▶ [TASK]: From the line containing "You are a computer-use" down to the line containing "Instruction: Switch to" in the records below, reproduce every line exactly, ends included, and omit all others.

▶ [STUDY MATERIAL]:
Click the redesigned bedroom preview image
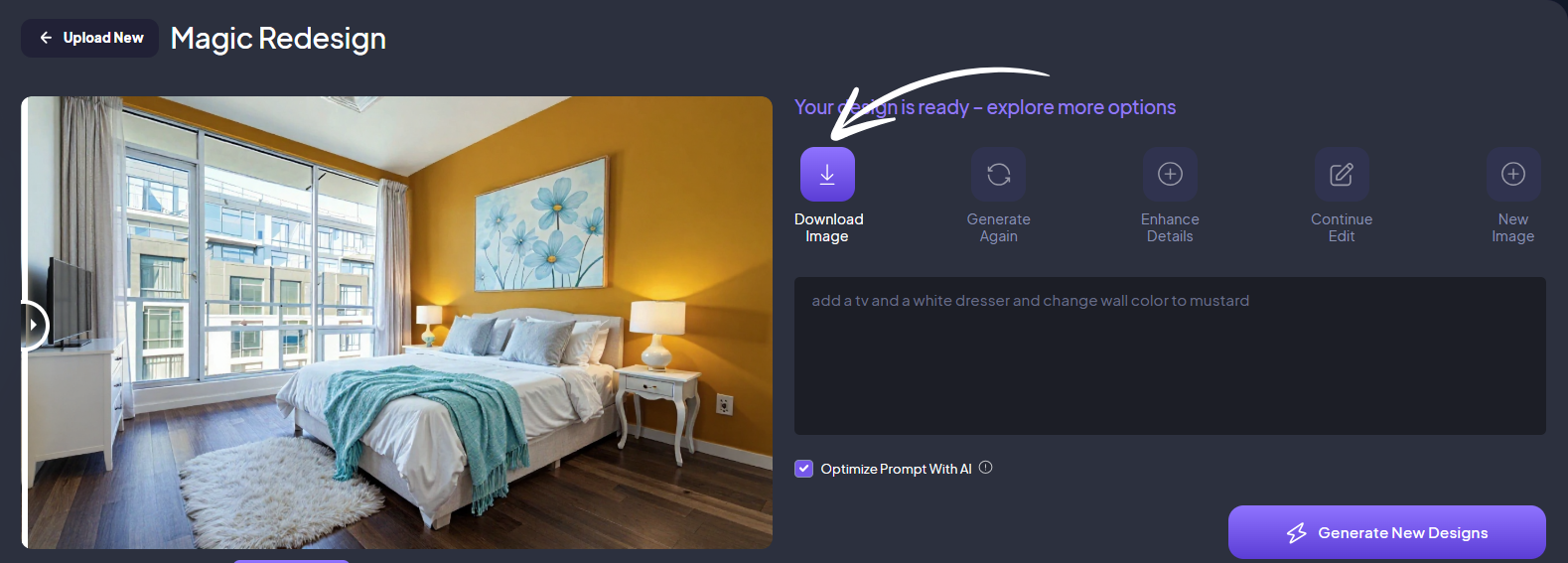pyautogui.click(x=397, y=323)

...

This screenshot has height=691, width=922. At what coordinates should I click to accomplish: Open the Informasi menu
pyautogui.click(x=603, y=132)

* * *

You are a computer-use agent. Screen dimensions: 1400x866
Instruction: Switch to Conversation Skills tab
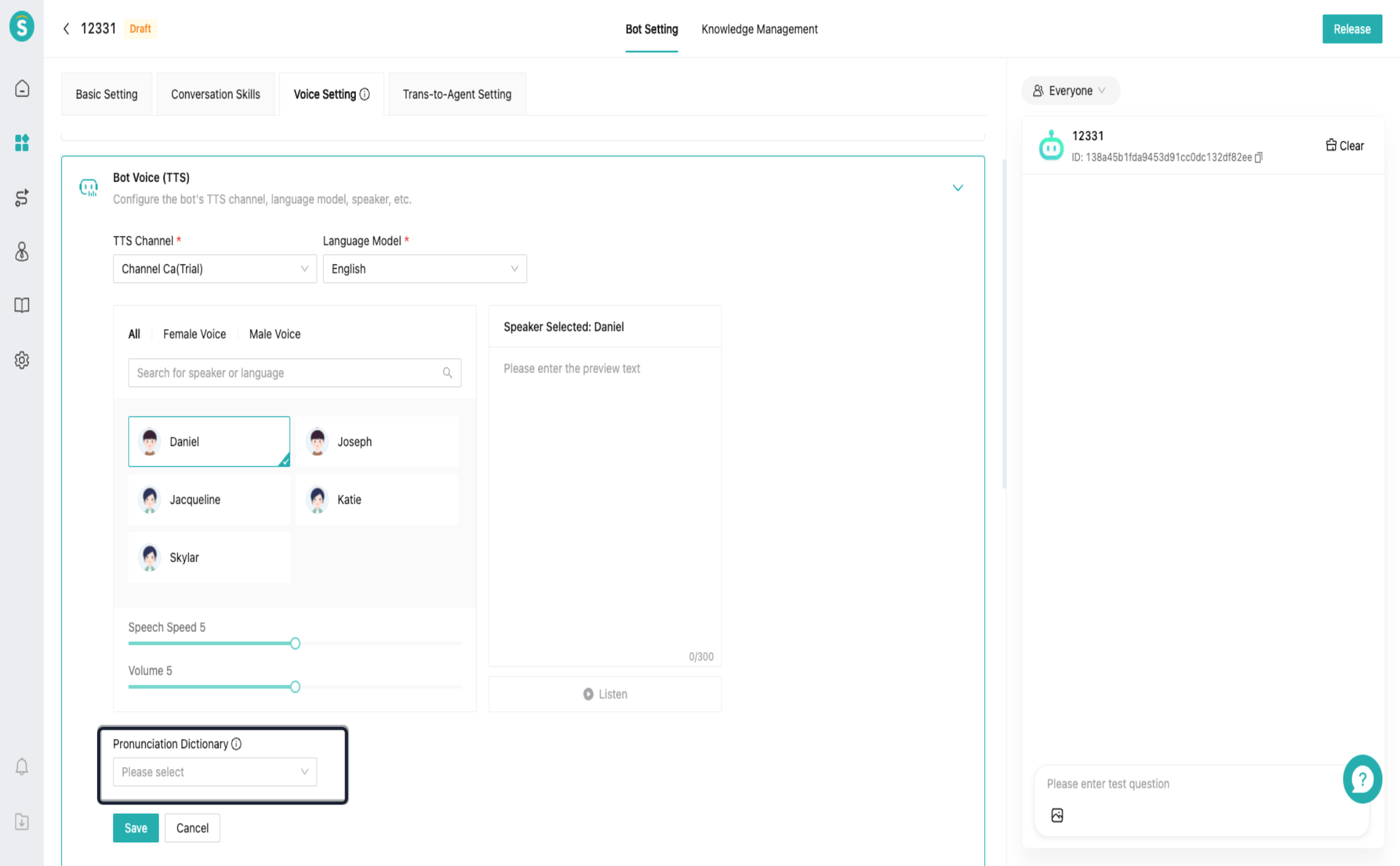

▶ [FINAL ANSWER]:
You are a computer-use agent. Screen dimensions: 1400x866
Instruction: Switch to Conversation Skills tab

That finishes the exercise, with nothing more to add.